Ia menambahkan, upaya efisiensi biaya produksi menjadi semakin penting mengingat petani saat ini juga menghadapi penurunan harga TBS.
“Terlebih lagi, baru-baru ini kita digoncangkan dengan turunnya harga TBS sawit,” tambahnya.
Sementara itu, Ketua Umum DPP Apkasindo, Gulat Medali Emas Manurung, menilai pemanfaatan limbah sawit sebagai pupuk organik merupakan langkah strategis untuk meningkatkan daya saing petani sekaligus mengurangi ketergantungan terhadap pupuk kimia yang biayanya terus meningkat.
Menurut Gulat, Indonesia memiliki potensi limbah sawit yang sangat besar dan dapat dimanfaatkan untuk mendukung produktivitas kebun secara berkelanjutan. Karena itu, transfer pengetahuan dan teknologi kepada petani harus terus dilakukan agar limbah sawit mampu memberikan nilai tambah bagi usaha perkebunan rakyat.
Kepala Divisi UKMK Badan Pengelola Dana Perkebunan (BPDP), Helmi Muhansyah, menyampaikan apresiasi atas kolaborasi yang terus terjalin antara BPDP dan Apkasindo dalam mendukung peningkatan kapasitas petani sawit.
“Kami dari BPDP sangat bangga bisa terus berkolaborasi dengan Apkasindo. Biaya paling besar dalam budidaya sawit adalah pupuk. Mudah-mudahan ini bisa menjadi salah satu alternatif bagi petani,” katanya.
Helmi juga menekankan pentingnya penguatan sektor hulu seiring implementasi program biodiesel B50 yang akan dimulai pada Juli mendatang.
“Juli sudah B50. Tentu hulu dan hilir harus sama-sama kuat. Di hulu, kita berharap kegiatan ini bisa meningkatkan produktivitas,” ujarnya.
Sementara itu, Kepala Dinas Perkebunan Provinsi Riau, Supriadi, menegaskan bahwa sektor perkebunan akan tetap menjadi tulang punggung perekonomian daerah.
“Saya selalu menyampaikan, masa depan Riau adalah perkebunan. Apapun kebijakan yang diambil mungkin tidak langsung memberikan perubahan, tetapi itu merupakan langkah untuk mengatasi berbagai persoalan yang ada,” katanya.
Menurut Supriadi, workshop tersebut merupakan langkah nyata menuju perkebunan sawit berkelanjutan karena mampu menekan biaya produksi sekaligus meningkatkan pendapatan petani.
“Kegiatan ini merupakan langkah nyata menuju sawit berkelanjutan. Pertama, menekan beban biaya yang dipikul petani.

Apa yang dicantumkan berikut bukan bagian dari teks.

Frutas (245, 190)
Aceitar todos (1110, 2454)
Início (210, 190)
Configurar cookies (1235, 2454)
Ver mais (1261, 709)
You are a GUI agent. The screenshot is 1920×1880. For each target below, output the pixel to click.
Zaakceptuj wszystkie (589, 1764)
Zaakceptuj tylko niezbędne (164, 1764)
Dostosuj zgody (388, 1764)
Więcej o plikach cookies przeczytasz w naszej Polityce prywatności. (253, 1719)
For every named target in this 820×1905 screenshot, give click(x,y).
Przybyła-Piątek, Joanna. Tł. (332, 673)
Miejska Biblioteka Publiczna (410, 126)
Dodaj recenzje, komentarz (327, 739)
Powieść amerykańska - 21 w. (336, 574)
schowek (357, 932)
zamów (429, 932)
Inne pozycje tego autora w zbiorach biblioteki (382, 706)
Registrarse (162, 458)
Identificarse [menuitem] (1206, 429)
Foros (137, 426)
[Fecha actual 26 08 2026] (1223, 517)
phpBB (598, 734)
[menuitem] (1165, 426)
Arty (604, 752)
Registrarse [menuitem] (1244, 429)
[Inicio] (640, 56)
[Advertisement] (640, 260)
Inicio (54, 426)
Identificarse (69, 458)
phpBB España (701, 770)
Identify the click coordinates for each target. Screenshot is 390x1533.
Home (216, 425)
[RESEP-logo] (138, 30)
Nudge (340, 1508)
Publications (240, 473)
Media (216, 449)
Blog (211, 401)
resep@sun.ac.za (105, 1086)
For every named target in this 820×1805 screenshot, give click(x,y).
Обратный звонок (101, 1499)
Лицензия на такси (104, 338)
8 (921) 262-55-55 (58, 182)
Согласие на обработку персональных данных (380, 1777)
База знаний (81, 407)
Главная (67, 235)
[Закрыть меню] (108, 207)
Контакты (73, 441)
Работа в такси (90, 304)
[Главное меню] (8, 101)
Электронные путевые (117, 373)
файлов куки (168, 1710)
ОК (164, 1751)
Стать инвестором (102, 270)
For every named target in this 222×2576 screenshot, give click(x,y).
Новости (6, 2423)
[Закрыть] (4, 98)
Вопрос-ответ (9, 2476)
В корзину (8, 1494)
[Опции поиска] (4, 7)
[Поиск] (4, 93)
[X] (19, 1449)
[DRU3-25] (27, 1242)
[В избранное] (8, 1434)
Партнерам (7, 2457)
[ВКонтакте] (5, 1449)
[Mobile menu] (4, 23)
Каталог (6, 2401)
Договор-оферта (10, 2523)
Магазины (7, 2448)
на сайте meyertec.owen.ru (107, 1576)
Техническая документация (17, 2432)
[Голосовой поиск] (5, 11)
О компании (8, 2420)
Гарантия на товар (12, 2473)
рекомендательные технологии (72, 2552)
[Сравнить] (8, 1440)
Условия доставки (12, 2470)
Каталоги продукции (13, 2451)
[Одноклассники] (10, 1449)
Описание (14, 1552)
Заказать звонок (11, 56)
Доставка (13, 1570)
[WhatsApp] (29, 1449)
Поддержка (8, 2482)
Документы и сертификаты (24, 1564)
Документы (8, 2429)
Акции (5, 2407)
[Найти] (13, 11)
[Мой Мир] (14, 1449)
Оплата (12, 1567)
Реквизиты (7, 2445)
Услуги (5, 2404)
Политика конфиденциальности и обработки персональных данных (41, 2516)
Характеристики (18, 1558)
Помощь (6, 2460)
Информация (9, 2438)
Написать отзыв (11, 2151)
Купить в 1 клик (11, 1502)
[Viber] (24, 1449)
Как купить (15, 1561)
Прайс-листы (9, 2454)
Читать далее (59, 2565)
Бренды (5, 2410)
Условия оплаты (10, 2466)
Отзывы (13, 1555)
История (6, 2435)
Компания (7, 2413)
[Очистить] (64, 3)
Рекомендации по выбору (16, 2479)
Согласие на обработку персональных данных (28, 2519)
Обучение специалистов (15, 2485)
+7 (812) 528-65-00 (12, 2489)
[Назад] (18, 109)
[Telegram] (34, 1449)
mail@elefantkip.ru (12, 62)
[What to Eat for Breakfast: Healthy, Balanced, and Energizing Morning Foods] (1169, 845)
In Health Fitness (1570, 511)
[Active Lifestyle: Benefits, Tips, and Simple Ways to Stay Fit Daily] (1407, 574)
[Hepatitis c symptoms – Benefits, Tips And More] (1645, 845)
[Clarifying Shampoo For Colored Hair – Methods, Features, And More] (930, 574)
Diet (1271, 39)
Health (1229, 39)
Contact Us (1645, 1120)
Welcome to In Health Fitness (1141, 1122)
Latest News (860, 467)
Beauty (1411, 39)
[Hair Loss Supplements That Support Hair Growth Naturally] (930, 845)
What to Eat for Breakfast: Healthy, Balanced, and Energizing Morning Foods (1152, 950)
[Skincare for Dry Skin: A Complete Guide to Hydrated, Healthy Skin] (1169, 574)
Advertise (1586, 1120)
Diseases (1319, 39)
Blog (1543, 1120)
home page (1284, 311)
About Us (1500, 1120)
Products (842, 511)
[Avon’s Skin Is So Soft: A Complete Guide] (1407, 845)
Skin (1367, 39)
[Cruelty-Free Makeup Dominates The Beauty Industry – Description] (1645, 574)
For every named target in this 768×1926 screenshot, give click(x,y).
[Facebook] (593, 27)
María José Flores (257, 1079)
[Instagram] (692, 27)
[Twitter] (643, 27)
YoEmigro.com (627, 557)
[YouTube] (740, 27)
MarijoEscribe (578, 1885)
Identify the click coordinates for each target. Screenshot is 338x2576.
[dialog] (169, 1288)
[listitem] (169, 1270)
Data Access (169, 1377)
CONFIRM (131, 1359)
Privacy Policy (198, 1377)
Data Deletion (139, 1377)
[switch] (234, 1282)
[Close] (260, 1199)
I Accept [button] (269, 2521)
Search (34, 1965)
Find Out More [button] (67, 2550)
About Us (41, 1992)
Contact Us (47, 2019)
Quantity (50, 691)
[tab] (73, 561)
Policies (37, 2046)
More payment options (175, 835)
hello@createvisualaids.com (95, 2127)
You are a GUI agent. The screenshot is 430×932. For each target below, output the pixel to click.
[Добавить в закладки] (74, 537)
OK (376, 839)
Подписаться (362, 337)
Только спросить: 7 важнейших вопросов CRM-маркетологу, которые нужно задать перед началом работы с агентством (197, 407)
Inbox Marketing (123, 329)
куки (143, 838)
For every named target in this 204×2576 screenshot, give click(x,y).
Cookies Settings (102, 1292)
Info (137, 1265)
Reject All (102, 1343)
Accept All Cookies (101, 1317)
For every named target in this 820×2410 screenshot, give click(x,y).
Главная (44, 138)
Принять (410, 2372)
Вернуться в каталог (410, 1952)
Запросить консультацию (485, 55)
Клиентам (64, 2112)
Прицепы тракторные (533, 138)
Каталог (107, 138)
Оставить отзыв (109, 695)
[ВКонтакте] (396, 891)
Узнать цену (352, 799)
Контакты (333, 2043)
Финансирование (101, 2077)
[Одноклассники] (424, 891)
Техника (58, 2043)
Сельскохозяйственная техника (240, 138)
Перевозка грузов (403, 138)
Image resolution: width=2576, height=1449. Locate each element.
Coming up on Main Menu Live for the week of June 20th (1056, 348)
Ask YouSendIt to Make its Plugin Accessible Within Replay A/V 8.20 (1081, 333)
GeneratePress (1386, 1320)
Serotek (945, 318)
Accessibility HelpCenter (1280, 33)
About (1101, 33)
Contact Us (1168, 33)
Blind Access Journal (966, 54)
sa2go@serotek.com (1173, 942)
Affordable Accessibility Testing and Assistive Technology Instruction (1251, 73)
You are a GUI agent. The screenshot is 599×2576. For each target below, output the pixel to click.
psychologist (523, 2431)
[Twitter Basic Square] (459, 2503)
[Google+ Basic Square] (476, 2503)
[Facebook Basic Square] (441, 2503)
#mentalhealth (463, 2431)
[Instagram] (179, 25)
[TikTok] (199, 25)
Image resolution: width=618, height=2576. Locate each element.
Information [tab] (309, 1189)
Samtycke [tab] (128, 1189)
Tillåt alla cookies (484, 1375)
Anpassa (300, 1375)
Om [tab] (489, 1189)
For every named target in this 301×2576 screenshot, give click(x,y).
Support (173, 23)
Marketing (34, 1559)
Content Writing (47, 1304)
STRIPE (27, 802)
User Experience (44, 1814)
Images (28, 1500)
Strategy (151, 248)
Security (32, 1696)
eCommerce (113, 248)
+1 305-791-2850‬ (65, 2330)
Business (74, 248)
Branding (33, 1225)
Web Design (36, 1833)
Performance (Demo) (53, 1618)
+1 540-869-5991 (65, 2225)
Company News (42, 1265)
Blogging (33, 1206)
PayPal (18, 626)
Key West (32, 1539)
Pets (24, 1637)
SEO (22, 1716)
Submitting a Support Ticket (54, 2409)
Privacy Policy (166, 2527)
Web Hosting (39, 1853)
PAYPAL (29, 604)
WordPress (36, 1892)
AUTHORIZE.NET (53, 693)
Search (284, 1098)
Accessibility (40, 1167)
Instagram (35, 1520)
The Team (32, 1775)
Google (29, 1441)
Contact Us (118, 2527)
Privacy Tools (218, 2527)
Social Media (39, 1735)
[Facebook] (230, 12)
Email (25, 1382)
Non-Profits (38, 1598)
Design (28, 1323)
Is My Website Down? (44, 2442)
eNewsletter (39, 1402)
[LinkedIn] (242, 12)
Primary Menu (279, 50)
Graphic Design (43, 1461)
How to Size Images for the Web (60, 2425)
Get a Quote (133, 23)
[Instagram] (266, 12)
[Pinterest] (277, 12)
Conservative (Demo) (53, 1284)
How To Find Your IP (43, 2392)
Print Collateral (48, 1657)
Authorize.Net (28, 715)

Kedua, meningkatkan pendapatan petani,” ujarnya.
Ia menjelaskan bahwa sebagian besar limbah sawit selama ini belum dimanfaatkan secara optimal, termasuk tandan kosong kelapa sawit (tankos) yang memiliki potensi besar untuk diolah menjadi pupuk organik.
“Yang dimanfaatkan selama ini mungkin hanya sekitar 25 persen. Sisanya belum dimanfaatkan secara optimal, salah satunya tankos. Jika ini bisa dimanfaatkan, tentu manfaatnya akan jauh lebih besar,” jelasnya.
Supriadi berharap workshop tersebut menjadi titik awal bagi petani untuk mengembangkan pola budidaya yang lebih efisien, ramah lingkungan, dan berkelanjutan.
“Workshop hari ini mudah-mudahan bisa menjadi titik awal. Limbah bisa kita manfaatkan agar budidaya kita memegang prinsip yang baik dan berkelanjutan. Kami sangat mendukung apapun yang dilakukan sepanjang itu untuk meningkatkan kesejahteraan petani,” tutupnya.